In other words: we hustle for our boss’s approval, our partner’s commitment, our parent’s validation.
No matter how many times this fails, we keep doing it because our brains can’t imagine any other way to get relief from the thoughts and feelings it has about rejection.
Whether or not you’re conscious of it, this is what’s happening when you fixate on trying to get some kind of love or acceptance or validation from someone else.
The good news is that you can break this cycle.
You just need to understand WHY you are doing this in the first place, and what thoughts you need to change in order to stop.
The reason this happens is pretty simple, and ironically it stems from your brain trying to take care of you. Here’s a little window into your brain’s thought process:
- Oh shit! This person not calling me back / criticizing my brief / forgetting my birthday means something bad about ME
- I’d better try to figure out how to get this person to act differently so I can get their acceptance and feel better about myself and prove that there isn’t anything wrong with me.
Even though the basic thought pattern is the same, your specific motivations might vary from person to person.

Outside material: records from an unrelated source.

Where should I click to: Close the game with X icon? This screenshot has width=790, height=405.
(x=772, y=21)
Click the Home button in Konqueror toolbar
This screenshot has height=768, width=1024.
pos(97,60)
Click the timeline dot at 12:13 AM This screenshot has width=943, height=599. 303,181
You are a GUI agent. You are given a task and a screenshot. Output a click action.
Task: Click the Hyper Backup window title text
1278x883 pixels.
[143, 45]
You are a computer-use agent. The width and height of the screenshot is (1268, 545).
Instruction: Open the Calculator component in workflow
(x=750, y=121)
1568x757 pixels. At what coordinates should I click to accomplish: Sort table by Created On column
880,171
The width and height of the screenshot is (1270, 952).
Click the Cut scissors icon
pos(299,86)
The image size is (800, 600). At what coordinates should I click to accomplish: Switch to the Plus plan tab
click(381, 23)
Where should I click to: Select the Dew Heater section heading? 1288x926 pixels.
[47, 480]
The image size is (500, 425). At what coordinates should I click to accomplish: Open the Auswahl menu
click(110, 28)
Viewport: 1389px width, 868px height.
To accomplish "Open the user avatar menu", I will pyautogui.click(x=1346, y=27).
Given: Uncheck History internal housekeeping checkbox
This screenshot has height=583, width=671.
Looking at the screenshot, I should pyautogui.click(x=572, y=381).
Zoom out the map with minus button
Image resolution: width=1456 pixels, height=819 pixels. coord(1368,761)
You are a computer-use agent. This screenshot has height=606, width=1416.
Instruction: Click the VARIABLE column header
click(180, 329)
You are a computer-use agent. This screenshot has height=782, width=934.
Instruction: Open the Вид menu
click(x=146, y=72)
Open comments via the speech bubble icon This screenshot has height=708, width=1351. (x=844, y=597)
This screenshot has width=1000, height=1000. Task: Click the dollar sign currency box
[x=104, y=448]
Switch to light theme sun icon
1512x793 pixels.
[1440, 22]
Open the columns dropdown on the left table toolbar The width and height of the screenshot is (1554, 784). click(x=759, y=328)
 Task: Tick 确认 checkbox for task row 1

You may be turning to a parent for evidence that you are successful, or to a friend for evidence that you are accepted, or to a boss for evidence that you are smart enough.
By exploring each relationship where this pattern exists, you can find out precisely what you’re trying to get from each person and why.
- What is my thought about their behavior?
- What am I making it mean about me?
- If they acted differently, what would I get to think and feel?
Because here’s the truth:
Whenever we fixate on changing how someone else feels about us, whenever we hustle for their approval or acceptance, we ignore our OWN ability to give ourselves exactly what we need.
Even if other people DO end up changing their behavior, all we’ll really feel is a temporary validation high before we start the cycle all over again. Because once you give someone the authority to decide if you’re good enough, you have to keep trying to get them to prove it over and over.
The only thing that ends this cycle is when you stop it in your own mind.
You stop going to Copenhagen for croissants.
So the next time you find yourself trying to get validation, or love, or something else from someone, just remind yourself that you’re going to Copenhagen for a croissant.
And then pull out your metaphorical cookbook and make your own damn croissants.
Give YOURSELF validation, love, and acceptance.
That is the only way you will ever feel free.